Having pinpointed when my diet went south, I checked my calendar to see what happened the week of February 18. The UGA women’s gymnastic team had a meet in Missouri on Friday. My niece’s birthday was Thursday. On Tuesday, the day after recording my lowest weight in decades, I had an appointment with the surgeon.

The light came on. It wasn’t surgery. Nope. The surgeon caused my weight gain. Circumstantial evidence isn’t enough to prove my case. What we need is the unbiased testimony of an expert witness, for which we need look no further than this very blog. That’s right. You can check the original post by clicking here. But because you won’t, here’s the incriminating text:

I may have also mentioned something about having lost fifty pounds since my last visit to his office. He asked me how I did it, and was surprised when my answer was diet and exercise. Then he put a hand on each shoulder and looked me in the eye. “Do you have any idea how many people do what you’ve done?”

“Nope.”

“Practically none. I can count on both hands the patients your age I’ve seen who have lost any weight at all and kept it off for two years.”

The hands on the shoulder prove my case beyond a reasonable doubt. My surgeon dubbed me a cock of the walk in a short ceremony in his office. I’ve been strutting about ever since.

High atop Mount Cocky, I’ve been pigging out on ice cream (always with various and sundry toppings, and I’m back to the full fat stuff too), ginger snaps (three or four boxes a week — I’m sick, help me!), and grilled steaks, burgers, and chops. Thanks to my surgeon, vegetables and I have become strangers. Last week I ate pizza — on a Sunday night before my weigh in — with bacon, five kinds of cheese, and an order of breadsticks that, along with the crust, soaked up all the fake garlic butter in the little plastic container tucked in with the pizza.

My work schedule has been hectic. I’ve been on the road a lot, increasing the chances of eating crap food. Some of the extra junk is the guilt tax I pay for using the fast food place’s bathroom. Attending functions where refreshments and possibly lunch are served makes things worse. A plate full of pastries, cookies, and/or other goodies isn’t something I can resist. And for lunch, the fried whatever with gravy appeals to me more than the salad with vinaigrette I’d have at home.

I have more excuses. I’ve only seen my trainer once in the last three months. The trainer I’ve had for going on two years left, and because I forgot to change my contact info at the gym after moving, his replacement couldn’t contact me until I complained about not having a trainer. Oops. That kind of stuff happens to me all the time. I raise hell, only to find something I did or didn’t do caused the problem.

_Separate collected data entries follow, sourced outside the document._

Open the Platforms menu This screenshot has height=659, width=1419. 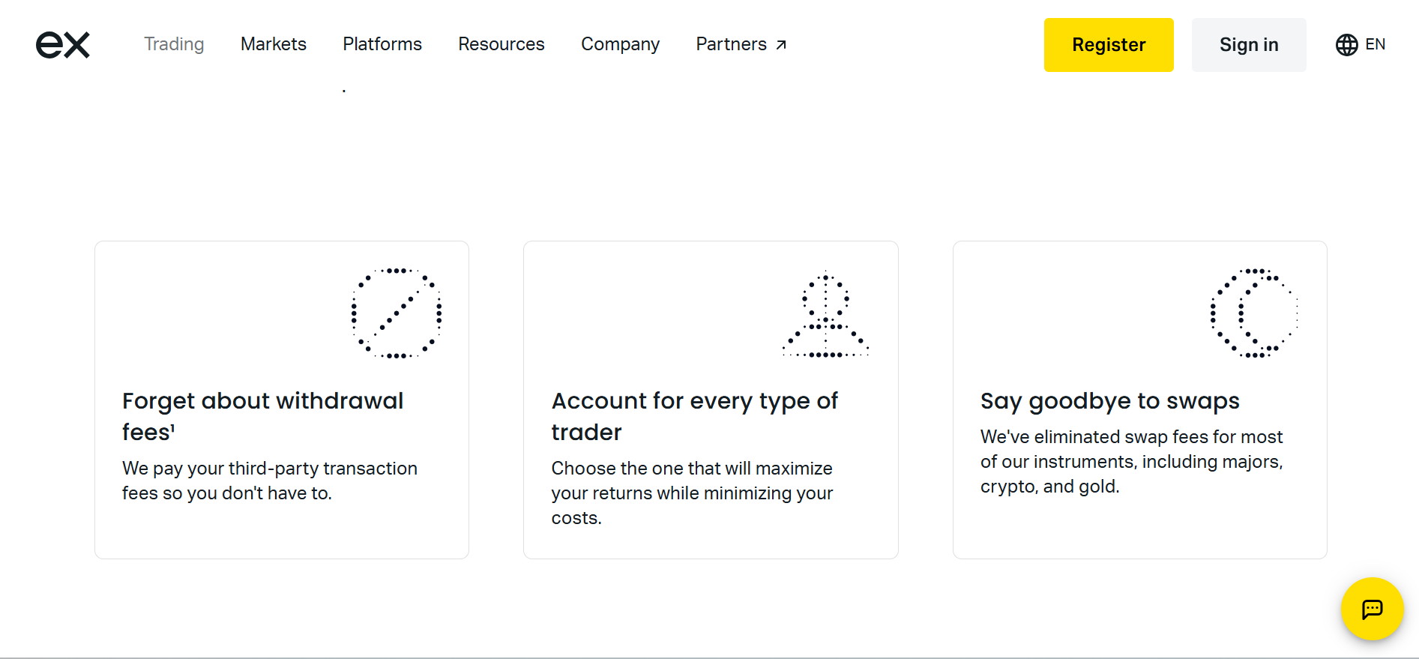382,44
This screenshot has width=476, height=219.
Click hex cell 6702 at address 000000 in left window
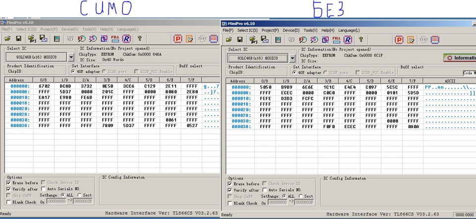click(x=44, y=86)
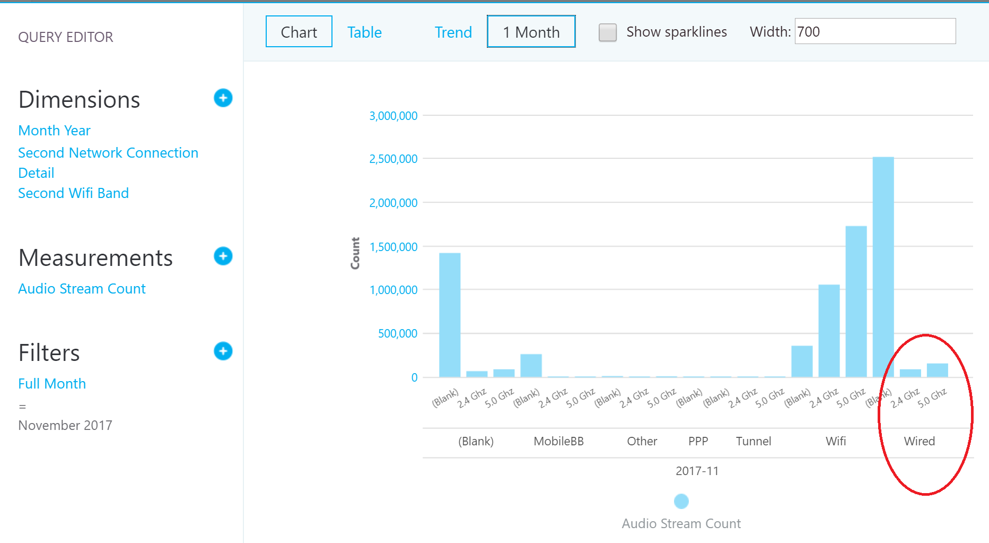Screen dimensions: 989x543
Task: Click the Width input field
Action: [x=875, y=31]
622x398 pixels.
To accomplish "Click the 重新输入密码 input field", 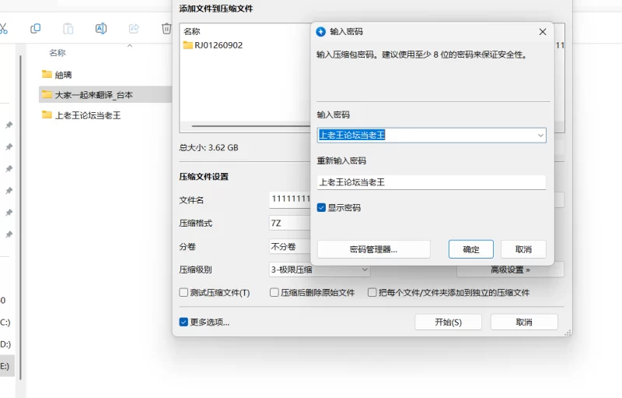I will pyautogui.click(x=431, y=182).
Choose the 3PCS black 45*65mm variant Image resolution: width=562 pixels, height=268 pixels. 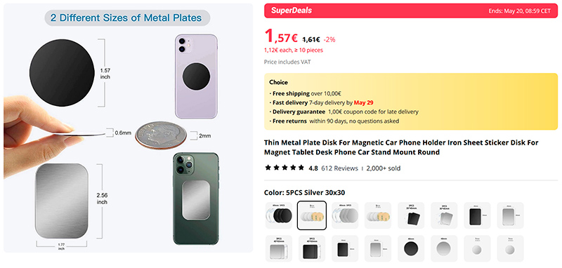(x=312, y=248)
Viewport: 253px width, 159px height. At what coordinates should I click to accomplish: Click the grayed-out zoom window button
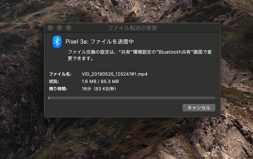pyautogui.click(x=69, y=28)
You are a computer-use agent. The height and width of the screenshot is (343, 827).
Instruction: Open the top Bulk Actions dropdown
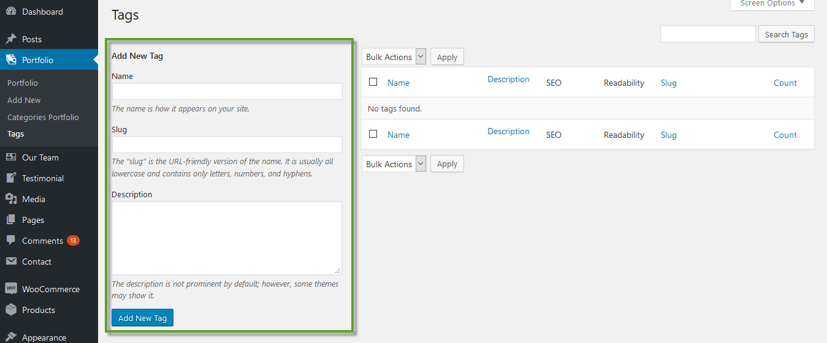(x=394, y=57)
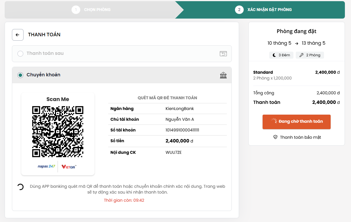Click the account number 1014991000411111
This screenshot has height=222, width=351.
(182, 130)
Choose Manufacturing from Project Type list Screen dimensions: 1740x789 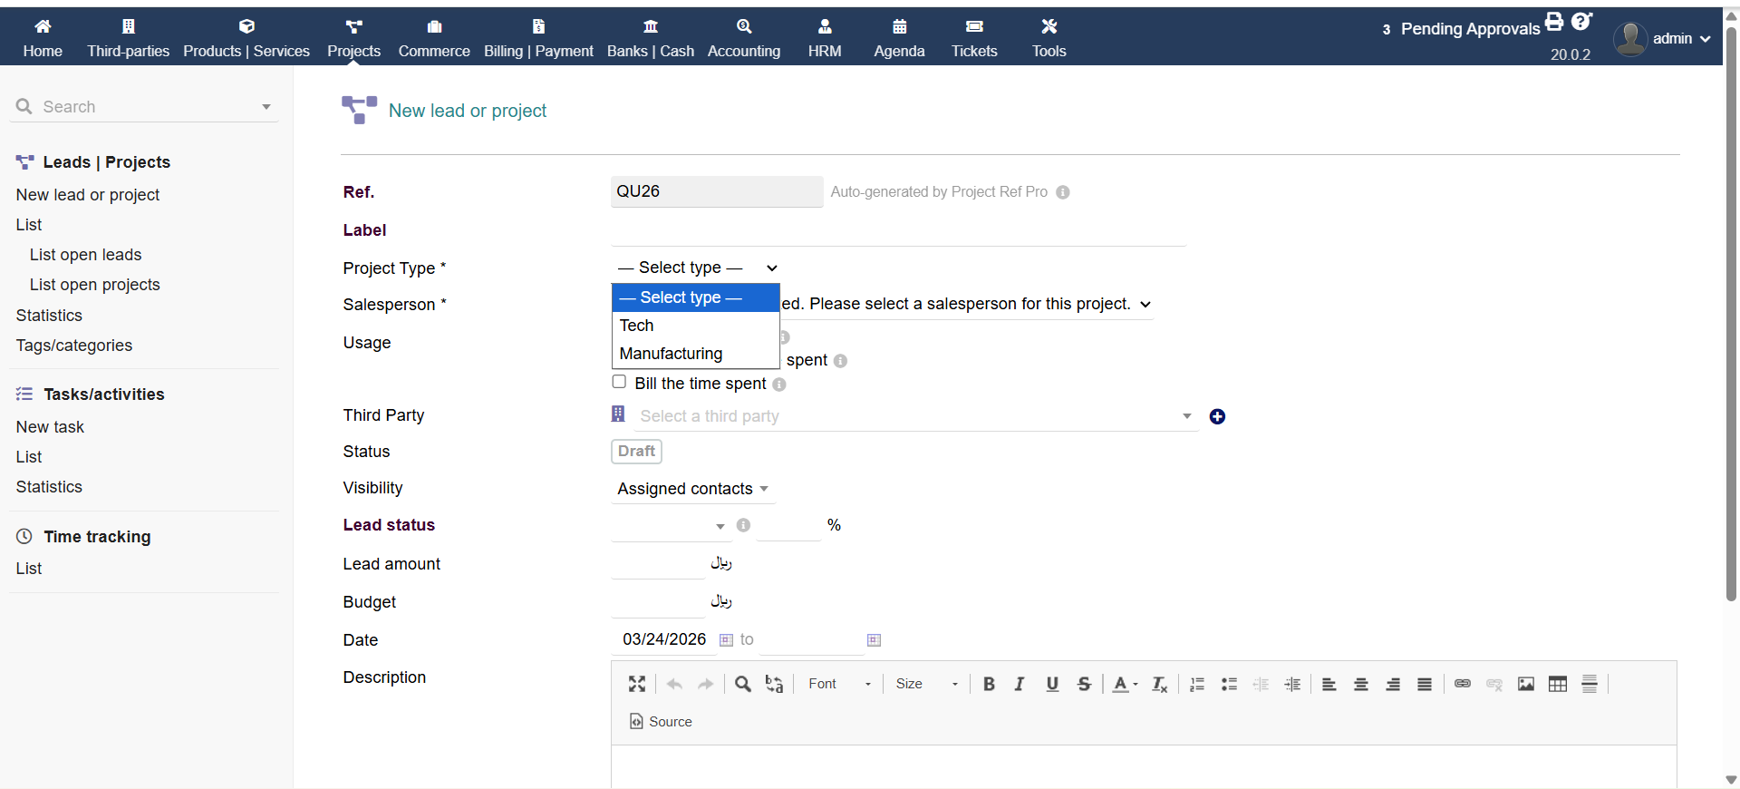[671, 354]
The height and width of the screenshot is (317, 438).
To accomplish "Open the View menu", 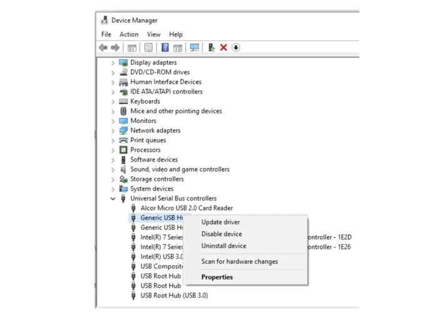I will (153, 34).
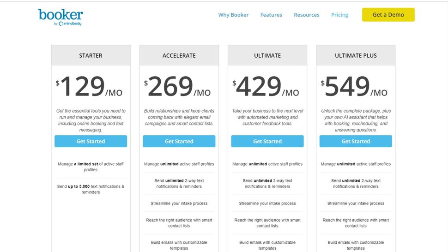Click Ultimate Plus AI assistant description text
This screenshot has width=448, height=252.
click(356, 120)
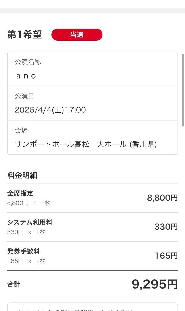Select the performance name 'ano'
Screen dimensions: 185x311
coord(26,76)
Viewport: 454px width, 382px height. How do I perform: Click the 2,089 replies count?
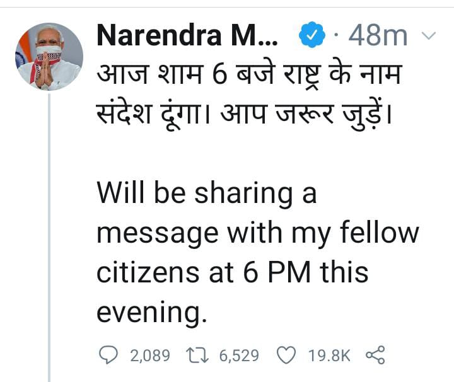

And there you have it. I can’t pretend to be a victim with my weight gain. Forget the excuses. Let’s get to the reasons — really only one in this case. I gained weight because I decided, since I’d run it off, to eat whatever I wanted.

Eating whatever I want is not okay. Never has been, and in truth, thinking so is what got me in trouble in the first place. Looks like I need to start tracking Weight Watcher points again. Oh well. At least I’ll be paying a monthly fee for something more than a place to record my weight every week.